Newsweek has it all figured out. The American Family Association's Bryan Fischer has been getting in touch with his inner imp. Zany? Wacky? Outrageous? Nah, it is all a ploy to get ratings and irritate the opponents. According to Newsweek:
You might think that attention in the form of mockery is not what a public-policy organization would want. But when your business is waging a culture war, there is no such thing as bad publicity for ideological or rhetorical extremism. Being criticized by liberals in the media raises the profile of a socially conservative organization, and burnishes its credibility among the base. Just ask Sarah Palin, or her fans. Fischer's critics also benefit from the twofer of his being both entertaining and threatening.
Call it "hatertainment."
But he doesn't really mean it, does he? Here is Newsweek's take on that question.
Getting attention from a perch so far off the mainstream media radar screen requires ingenuity.

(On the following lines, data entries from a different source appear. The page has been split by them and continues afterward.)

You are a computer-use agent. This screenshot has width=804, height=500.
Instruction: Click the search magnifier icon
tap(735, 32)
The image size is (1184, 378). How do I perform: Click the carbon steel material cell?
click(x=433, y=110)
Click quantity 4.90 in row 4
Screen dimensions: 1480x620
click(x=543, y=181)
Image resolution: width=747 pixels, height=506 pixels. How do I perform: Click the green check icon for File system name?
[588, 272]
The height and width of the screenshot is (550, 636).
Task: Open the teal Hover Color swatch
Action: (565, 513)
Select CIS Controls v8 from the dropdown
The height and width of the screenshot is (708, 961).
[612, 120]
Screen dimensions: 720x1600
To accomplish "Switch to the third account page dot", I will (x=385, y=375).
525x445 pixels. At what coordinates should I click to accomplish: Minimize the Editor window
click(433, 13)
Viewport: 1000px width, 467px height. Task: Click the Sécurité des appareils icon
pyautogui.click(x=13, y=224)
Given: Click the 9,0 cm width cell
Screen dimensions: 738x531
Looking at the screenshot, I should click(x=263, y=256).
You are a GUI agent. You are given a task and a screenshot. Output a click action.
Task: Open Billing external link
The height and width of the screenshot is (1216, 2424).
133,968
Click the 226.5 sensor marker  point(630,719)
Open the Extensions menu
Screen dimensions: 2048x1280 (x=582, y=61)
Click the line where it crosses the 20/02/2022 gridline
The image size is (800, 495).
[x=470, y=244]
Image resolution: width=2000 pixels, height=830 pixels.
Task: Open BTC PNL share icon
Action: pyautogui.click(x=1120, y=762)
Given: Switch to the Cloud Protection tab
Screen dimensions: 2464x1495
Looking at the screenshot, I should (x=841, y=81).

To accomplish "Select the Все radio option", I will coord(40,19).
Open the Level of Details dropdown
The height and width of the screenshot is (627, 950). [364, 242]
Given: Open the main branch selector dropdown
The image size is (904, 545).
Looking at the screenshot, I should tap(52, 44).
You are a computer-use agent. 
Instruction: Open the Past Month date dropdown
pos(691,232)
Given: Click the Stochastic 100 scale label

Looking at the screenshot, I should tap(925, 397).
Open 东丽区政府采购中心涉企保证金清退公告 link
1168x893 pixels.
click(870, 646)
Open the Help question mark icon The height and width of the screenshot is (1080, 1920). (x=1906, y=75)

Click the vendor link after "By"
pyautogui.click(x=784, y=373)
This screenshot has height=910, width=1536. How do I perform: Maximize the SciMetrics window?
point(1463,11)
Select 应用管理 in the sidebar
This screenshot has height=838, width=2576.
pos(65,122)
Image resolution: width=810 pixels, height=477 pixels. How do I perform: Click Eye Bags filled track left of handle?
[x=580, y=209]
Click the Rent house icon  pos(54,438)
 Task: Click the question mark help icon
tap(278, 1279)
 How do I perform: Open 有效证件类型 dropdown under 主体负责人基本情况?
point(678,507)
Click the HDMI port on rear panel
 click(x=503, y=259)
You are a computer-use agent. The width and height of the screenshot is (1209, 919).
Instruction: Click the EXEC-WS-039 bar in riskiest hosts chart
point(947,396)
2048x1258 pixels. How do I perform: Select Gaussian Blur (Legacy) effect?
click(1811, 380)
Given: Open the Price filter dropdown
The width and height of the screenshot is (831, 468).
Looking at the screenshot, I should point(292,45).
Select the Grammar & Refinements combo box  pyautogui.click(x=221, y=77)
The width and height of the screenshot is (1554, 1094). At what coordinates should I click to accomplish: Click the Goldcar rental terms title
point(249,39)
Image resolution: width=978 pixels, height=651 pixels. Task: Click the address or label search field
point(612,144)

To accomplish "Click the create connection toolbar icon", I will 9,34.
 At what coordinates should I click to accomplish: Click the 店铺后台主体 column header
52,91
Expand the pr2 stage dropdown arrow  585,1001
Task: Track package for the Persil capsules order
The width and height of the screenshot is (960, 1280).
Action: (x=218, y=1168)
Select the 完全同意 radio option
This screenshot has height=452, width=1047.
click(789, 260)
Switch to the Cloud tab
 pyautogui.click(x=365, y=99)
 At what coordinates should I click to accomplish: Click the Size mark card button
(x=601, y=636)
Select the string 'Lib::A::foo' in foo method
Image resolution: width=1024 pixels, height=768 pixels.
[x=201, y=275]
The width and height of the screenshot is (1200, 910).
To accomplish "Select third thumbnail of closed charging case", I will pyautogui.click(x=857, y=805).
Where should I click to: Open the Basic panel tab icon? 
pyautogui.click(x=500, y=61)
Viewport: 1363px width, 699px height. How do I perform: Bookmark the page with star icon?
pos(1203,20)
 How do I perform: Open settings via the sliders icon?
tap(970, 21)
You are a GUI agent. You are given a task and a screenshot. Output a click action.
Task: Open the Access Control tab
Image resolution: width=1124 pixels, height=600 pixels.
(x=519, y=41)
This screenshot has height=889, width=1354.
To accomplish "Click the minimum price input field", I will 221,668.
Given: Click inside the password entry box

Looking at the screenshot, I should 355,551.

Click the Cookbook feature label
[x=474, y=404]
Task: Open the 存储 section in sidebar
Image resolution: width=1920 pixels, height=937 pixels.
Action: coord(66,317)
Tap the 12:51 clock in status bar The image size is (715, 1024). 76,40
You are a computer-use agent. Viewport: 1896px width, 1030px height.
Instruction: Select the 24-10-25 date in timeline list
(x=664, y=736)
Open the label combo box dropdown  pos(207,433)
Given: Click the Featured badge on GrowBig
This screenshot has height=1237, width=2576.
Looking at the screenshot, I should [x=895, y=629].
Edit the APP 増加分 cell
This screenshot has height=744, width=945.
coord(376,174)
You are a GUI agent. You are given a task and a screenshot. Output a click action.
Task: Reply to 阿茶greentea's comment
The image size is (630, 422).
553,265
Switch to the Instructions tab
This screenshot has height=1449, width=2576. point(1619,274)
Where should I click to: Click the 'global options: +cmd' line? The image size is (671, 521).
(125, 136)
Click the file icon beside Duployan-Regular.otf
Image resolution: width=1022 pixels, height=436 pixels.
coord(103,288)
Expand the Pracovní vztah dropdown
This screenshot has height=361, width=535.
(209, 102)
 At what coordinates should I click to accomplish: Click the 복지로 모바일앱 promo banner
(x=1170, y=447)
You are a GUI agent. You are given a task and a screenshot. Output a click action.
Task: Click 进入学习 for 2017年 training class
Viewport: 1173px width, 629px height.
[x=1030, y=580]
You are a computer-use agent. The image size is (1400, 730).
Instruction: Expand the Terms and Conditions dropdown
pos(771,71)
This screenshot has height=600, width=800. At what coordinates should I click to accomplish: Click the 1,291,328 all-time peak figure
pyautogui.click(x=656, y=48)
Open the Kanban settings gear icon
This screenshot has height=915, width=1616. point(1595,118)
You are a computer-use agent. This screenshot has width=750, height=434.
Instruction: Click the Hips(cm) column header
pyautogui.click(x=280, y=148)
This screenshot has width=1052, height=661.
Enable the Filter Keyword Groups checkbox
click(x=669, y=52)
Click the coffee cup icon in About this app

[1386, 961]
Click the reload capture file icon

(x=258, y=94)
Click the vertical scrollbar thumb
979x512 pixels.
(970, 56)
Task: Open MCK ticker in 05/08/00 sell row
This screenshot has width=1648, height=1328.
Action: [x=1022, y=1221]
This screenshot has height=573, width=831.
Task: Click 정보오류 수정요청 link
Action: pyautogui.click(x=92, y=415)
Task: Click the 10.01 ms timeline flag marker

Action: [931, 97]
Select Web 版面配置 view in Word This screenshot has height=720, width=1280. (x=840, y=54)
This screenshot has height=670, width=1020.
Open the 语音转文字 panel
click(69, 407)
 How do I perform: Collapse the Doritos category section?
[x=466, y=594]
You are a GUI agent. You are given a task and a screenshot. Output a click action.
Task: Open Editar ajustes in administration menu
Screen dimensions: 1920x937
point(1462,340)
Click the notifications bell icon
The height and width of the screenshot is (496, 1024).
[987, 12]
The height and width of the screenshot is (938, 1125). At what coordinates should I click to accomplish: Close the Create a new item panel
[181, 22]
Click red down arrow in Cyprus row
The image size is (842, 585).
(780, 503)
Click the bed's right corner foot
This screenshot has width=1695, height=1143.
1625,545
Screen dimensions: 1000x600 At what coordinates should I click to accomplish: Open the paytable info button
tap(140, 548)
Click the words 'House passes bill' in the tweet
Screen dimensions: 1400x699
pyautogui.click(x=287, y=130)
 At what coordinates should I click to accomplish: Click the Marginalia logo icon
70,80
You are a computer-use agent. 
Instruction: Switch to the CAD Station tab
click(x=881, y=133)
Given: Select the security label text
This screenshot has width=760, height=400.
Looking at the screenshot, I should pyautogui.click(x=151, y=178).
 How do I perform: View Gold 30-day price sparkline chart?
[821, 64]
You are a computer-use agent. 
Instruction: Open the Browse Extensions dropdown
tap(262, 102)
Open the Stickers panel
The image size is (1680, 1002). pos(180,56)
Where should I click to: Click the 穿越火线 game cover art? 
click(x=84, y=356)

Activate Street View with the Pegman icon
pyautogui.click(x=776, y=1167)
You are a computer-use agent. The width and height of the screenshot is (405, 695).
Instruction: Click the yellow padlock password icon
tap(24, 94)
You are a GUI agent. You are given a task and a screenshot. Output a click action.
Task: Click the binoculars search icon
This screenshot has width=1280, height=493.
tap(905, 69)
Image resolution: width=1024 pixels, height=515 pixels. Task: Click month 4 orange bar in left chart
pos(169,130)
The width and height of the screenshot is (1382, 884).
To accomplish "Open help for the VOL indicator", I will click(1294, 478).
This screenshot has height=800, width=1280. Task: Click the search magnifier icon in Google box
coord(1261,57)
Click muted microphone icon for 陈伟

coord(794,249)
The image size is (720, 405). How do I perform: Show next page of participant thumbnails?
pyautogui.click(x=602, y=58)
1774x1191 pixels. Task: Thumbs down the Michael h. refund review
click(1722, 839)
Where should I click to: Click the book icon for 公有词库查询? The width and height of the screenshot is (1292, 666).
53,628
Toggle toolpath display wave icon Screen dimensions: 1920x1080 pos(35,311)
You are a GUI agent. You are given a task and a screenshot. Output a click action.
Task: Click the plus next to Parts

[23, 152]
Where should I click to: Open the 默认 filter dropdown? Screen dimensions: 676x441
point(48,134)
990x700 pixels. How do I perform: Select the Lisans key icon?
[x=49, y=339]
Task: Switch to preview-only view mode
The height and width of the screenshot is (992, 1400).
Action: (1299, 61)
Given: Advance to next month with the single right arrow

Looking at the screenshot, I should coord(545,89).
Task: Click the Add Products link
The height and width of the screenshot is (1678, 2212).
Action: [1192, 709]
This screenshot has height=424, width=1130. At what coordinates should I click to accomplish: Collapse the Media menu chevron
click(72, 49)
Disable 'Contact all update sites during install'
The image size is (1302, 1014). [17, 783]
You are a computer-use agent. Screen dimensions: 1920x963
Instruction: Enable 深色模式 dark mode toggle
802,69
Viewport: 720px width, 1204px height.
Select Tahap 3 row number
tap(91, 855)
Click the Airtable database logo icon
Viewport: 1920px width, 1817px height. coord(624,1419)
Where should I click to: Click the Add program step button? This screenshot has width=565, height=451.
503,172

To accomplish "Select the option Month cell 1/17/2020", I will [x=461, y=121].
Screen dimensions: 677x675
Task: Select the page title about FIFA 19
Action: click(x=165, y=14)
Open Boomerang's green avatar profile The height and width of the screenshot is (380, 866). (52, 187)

And Fischer is able to shock even jaded journalists and pundits. But does he really believe his most widely circulated statements? Yes and no. A Dec. 21 blog post earned Jon Stewart's mockery on The Daily Show when Fischer asserted, "President Obama wants to give the entire land mass of the United States of America back to the Indians. He wants Indian tribes to be our new overlords." All Obama had done is express approval for the nonbinding U.N. Declaration on Rights of Indigenous Peoples which contains one passage affirming land rights. Does Fischer honestly believe that Obama is going to turn your home over to a Native American tribe? Not really, but by pretending he does—which he defends as "taking Obama at his word,"—he gets to make a ludicrous claim. "Either Obama meant what he said or he's a bald-faced liar," says Fischer. "I don't think Obama meant what he said."
Clever. Let's try that in reverse.
When Fischer says things, either he means what he says or he's a bald-faced liar. You pick.
Maybe President Obama could be a talk show host on the AFA radio network. According to Fischer, the President has got the formula down.
According to Newsweek and Newsweek's experts, the whole shtick is more business than conviction.
"Like all Christian political groups [AFA] has leaders who are entrepreneurial," says Green. "In the past [Christian conservatives] have sometimes been controversial on purpose, to get attention from the rest of us and to raise money for their organizations. It's not that they are insincere, but there are organizational motives." So if Fischer shocks or horrifies coastal media elites by expressing views that they consider bigoted or simply baffling, he is just doing his job.
So if there are "organizational motives," then saying goofy, offensive stuff you don't really mean is not insincere but just part of the biz. Glad that's all cleared up.
After reading the Newsweek piece, I am not sure which more offensive - what Fischer does with his platform or Newsweek's cynical regard for what they portray as business as usual for Christian ministry.